▶ _How to complete this task_: Check every line of the data below for the string "menu", and copy the ones that hold it.

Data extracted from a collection
────────────────────────────────────────
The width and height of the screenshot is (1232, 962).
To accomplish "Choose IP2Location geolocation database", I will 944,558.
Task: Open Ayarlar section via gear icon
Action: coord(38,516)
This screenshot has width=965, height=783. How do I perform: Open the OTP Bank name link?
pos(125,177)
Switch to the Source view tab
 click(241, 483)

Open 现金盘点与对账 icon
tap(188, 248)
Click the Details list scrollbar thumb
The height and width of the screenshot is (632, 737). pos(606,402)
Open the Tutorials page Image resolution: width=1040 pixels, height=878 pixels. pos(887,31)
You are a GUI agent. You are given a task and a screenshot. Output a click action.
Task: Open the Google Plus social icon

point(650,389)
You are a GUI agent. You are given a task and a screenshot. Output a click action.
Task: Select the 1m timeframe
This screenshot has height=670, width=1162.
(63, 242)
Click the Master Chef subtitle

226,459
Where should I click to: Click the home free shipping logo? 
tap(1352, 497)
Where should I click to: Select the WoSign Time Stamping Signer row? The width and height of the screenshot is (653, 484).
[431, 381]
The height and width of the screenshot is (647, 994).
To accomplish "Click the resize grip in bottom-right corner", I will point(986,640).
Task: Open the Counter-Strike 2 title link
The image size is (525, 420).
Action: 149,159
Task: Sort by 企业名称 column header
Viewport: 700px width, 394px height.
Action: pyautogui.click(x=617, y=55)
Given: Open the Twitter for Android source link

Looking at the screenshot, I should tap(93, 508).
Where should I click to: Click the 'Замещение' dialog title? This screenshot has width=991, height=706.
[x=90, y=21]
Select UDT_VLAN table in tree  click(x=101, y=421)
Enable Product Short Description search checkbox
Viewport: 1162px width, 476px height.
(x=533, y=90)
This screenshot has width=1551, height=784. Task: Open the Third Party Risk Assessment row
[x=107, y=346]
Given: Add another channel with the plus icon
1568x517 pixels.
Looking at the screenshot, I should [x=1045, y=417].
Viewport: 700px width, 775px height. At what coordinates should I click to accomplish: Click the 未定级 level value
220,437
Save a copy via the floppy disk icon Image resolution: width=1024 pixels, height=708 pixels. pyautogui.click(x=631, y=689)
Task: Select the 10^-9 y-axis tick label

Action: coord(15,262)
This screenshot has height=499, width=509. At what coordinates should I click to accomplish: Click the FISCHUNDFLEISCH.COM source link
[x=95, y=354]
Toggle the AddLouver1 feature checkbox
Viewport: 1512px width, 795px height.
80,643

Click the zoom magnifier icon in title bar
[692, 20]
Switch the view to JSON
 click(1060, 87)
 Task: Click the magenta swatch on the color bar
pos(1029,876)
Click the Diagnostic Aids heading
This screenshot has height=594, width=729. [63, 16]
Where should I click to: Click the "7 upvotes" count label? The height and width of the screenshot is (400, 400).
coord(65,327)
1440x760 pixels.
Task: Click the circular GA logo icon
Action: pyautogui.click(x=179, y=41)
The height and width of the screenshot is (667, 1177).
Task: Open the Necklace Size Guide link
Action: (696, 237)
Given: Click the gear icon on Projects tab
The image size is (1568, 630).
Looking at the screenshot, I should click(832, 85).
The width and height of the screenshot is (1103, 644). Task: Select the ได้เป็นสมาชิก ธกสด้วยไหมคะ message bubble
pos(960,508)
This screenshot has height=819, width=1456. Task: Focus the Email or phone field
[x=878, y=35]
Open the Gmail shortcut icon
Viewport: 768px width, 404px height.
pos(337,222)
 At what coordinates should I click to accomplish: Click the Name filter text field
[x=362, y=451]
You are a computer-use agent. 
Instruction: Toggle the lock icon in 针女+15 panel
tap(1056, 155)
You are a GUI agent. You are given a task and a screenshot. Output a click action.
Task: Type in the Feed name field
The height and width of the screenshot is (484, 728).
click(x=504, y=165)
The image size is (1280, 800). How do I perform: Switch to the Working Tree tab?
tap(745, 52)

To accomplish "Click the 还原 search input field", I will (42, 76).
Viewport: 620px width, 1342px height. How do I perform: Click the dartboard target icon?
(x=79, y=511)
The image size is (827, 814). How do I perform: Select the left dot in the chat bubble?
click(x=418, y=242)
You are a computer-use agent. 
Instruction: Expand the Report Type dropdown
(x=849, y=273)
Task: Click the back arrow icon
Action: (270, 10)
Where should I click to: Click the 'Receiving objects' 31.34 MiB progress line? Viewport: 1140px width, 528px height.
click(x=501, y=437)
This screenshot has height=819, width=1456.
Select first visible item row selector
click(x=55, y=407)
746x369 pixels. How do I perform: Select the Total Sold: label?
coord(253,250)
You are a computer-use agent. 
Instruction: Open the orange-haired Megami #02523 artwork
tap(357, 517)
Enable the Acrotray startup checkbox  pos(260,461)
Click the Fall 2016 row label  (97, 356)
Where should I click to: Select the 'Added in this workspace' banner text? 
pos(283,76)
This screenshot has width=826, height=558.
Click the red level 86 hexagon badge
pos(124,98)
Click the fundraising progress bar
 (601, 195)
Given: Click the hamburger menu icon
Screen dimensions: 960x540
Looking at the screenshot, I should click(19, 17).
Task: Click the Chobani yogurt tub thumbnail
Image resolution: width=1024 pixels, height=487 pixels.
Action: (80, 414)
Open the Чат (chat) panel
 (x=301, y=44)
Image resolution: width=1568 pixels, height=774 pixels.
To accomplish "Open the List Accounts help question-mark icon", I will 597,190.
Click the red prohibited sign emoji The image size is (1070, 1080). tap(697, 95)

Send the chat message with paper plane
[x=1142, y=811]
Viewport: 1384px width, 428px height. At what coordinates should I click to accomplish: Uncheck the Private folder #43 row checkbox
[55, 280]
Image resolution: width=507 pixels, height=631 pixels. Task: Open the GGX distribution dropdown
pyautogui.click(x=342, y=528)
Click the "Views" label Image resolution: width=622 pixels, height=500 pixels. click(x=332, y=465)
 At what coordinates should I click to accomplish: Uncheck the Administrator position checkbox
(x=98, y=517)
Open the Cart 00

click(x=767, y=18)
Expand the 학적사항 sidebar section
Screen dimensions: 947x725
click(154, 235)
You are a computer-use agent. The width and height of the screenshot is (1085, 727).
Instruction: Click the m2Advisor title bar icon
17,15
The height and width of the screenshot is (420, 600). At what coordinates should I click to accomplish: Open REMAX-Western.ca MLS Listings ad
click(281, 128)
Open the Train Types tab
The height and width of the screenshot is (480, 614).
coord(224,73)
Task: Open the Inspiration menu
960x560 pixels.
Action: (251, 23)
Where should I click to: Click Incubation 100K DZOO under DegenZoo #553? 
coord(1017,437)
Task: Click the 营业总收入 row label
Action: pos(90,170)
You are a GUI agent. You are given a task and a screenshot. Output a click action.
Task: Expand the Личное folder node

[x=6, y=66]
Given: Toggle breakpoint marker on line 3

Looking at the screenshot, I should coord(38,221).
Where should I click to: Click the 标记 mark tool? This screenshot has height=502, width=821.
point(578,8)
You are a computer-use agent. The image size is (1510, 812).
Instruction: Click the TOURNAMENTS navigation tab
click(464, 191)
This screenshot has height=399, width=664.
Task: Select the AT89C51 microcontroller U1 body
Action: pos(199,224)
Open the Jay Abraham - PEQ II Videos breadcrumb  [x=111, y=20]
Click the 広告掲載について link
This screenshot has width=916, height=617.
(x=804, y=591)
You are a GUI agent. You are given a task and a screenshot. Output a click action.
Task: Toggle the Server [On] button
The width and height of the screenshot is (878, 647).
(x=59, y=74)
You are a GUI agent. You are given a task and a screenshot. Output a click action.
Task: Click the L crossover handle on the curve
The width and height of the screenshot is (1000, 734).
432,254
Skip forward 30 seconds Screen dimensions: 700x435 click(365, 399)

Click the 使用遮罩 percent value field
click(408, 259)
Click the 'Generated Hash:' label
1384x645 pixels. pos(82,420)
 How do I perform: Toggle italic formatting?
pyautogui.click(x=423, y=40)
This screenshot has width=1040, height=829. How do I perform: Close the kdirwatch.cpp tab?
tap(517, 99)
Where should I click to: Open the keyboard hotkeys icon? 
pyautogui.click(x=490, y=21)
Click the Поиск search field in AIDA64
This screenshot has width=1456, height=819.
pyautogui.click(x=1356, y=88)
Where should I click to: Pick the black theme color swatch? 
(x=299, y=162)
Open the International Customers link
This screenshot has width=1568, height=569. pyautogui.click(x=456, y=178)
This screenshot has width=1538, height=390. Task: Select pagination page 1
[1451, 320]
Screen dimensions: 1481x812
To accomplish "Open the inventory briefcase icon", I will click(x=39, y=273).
────────────────────────────────────────
▶ _Answer space_:
Given: Click the hamburger menu icon
Task: Open the Inspiration menu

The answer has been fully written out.